DNA extraction and quantitative polymerase chain reaction (qPCR) of T. brucei in murine skin tissue
Genomic DNA (gDNA) was extracted from 25–30 mg skin tissue preserved at −80 °C. After defrosting on ice, the skin was finely chopped with scissors, and disrupted for 8 min in 300 μL ATL buffer (Qiagen) using a Qiagen Tissuelyser at 50 Hz with a ceramic bead (MPBio). Disrupted tissues were incubated at 56 °C with 2 mg/ml proteinase K (Invitrogen) overnight and DNA was extracted from digested tissue using the Qiagen DNeasy Blood and Tissue Kit (Qiagen). The resulting gDNA was quantified using a Qubit Fluorimeter (Thermofisher Scientific). and diluted to 4 ng/μl. Trypanosome load in the skin was determined using Taqman real-time PCR, using primers and a probe specifically designed to detect the trypanosome Pfr2 gene69. Reactions were performed in a 25 μl reaction mix comprising 1X Taqman Brilliant III master mix (Agilent, Stockport, UK), 0.2 pmol/μl forward primer (CCAACCGTGTGTTTCCTCCT), 0.2 pmol/μl reverse primer (CGGCAGTAGTTTGACACCTTTTC), 0.1 pmol/μl probe (FAM- CTTGTCTTCTCCTTTTTTGTCTCTTTCCCCCT-TAMRA) (Eurofins Genomics, Germany) and 20 ng template DNA. A standard curve was constructed using a serial 10-fold dilution range: 1 × 106 to 1 × 101 copies of PCR 2.1 vector containing the cloned Pfr2 target sequence (Eurofins Genomics, Germany). The amplification was performed on an ARIAMx system (Agilent, USA) with a thermal profile of 95 °C for 3 min followed by 45 cycles of 95 °C for 5 s and 60 °C for 10 s. The Pfr2 copy number within each 20 ng DNA skin sample was calculated from the standard curve using the ARIAMx qPCR software (Agilent, USA) as a proxy for the estimated trypanosome load. Skin biopsies from naïve controls were included to determine the background signal and detection threshold.
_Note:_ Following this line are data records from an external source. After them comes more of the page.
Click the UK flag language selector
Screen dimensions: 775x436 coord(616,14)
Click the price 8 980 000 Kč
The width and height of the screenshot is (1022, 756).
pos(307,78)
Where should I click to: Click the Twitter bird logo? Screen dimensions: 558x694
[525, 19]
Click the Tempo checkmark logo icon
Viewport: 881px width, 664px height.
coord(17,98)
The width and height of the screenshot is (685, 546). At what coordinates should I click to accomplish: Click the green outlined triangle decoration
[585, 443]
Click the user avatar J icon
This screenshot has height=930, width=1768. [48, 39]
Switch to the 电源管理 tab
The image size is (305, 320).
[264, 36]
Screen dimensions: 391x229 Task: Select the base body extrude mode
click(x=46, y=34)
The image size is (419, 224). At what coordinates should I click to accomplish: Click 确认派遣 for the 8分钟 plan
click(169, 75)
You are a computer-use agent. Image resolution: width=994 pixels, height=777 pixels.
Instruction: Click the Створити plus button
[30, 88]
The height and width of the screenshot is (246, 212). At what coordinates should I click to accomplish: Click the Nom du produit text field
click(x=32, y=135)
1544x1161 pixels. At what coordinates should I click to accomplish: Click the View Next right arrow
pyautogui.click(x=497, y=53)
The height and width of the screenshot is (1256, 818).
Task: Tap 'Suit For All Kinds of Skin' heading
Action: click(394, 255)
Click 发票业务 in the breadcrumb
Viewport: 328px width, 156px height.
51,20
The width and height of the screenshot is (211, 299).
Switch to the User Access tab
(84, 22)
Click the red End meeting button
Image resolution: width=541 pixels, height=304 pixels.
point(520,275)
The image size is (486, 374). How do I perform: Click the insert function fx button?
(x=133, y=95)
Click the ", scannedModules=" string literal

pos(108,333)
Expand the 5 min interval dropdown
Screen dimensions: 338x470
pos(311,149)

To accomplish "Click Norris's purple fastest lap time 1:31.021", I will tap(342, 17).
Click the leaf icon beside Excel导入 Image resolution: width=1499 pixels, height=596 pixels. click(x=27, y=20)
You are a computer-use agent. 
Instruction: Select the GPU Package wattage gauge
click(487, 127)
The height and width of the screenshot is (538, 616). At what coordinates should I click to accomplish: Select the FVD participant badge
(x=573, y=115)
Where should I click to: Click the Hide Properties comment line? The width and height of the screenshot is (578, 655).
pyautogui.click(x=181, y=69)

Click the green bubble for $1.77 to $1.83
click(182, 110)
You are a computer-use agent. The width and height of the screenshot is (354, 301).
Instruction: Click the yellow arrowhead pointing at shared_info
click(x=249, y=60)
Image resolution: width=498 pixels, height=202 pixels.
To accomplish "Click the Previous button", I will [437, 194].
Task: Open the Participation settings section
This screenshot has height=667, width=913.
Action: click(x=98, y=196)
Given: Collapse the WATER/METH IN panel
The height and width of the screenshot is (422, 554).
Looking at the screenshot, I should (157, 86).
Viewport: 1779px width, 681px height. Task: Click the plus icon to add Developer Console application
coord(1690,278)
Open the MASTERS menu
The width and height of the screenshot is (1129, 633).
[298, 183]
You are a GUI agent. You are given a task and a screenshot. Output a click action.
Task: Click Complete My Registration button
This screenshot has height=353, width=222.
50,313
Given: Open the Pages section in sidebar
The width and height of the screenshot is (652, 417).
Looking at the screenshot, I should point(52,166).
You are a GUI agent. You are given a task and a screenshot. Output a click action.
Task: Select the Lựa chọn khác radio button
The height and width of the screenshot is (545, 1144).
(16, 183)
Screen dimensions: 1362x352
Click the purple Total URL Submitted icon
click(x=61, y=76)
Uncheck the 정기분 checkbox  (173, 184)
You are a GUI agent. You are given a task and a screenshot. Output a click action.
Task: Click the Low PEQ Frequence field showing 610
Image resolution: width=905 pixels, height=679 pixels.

Flow cytometry analysis of skin-dwelling αβ and γδ T lymphocytes
Murine skin biopsies were harvested and digested as indicated above. The resulting single cell suspensions were resuspended in ice-cold FACS buffer (2 mM EDTA, 5 U/ml DNAse I, 25 mM HEPES and 2.5% Foetal calf serum (FCS) in 1× PBS), blocked with TruStain FcX (anti-mouse CD16/32) antibody (Biolegend, clone 93, Cat # 101320, 1:100), stained with the fixable viability eFluor 780 (eBioscience, Cat # 65-0865-18, 1:1,000 in 1X PBS), and the following anti-mouse antibodies against extracellular surface markers: F4/80-APC-Cy7 (Biolegend, clone BM8, Cat # 1231118, 1:400), CD19-APC-Cy7 (Biolegend, clone 1D3/CD19, Cat # 152412, 1:400), Ter119-APC-Cy7 (Biolegend, clone TER-119, Cat # 116204, 1:400), CD45-PE (Biolegend, clone I3/2,3, Cat # 147712, 1:400), CD3e-PE Dazzle 594 (Biolegend, clone KT3.1.1, Cat # 155620, 1:400), TCRgd-Brilliant Violet 421 (Biolegend, clone GL3, Cat # 118120, 1:400), CD27-APC (Biolegend, clone LG.3A10, Cat # 124212, 1:400), CD45-PE Dazzle 594 (Biolegend, clone 30-F11, Cat # 103146, 1:400), CD4-APC (Biolegend, clone GK1.5, Cat # 100412, 1:400), CD8a-Brilliant Violent 711 (Biolegend, clone 53-6.7, Cat # 100748, 1:400), IFNα-PE (Biolegend, clone XMG1.2, Cat # 505808, 1:400), CD3e-Alexa Fluor 488 (Biolegend, clone 500A2, Cat # 152322, 1:400), IL-17A-PE (Biolegend, clone TC11-18H10.1, Cat # 506904, 1:400). For intracellular staining, single-cell suspensions were stimulated as above in Iscove’s modified Dulbecco’s media (supplemented with 1X non-essential amino acids, 50 U/ml penicillin, 50 μg/ml streptomycin, 50 μM β-mercaptoethanol, 1 mM sodium pyruvate and 10% FBS (Gibco) containing 1X cell stimulation cocktail containing phorbol 12-myristate 13-acetate (PMA), Ionomycin, and Brefeldin A (eBioSciencesTM) for 3 h at 37 °C and 5% CO2. Unstimulated controls were also included in these analyses. After surface marker staining, cells were fixed and permeabilized with a FOXP3/Transcription Factor Staining Buffer Set (eBioscience) and stained overnight at 4 °C. The Vγ6 antibody (Pacific blue; 1:50) was kindly provided by Shinya Hatano and Yasunobu Yoshikai (Kyushu University, Fukuoka, Japan). For flow cytometry analysis, samples were run on a flow cytometer LSRFortessa (BD Biosciences) and analysed using FlowJo software version 10 (Treestar).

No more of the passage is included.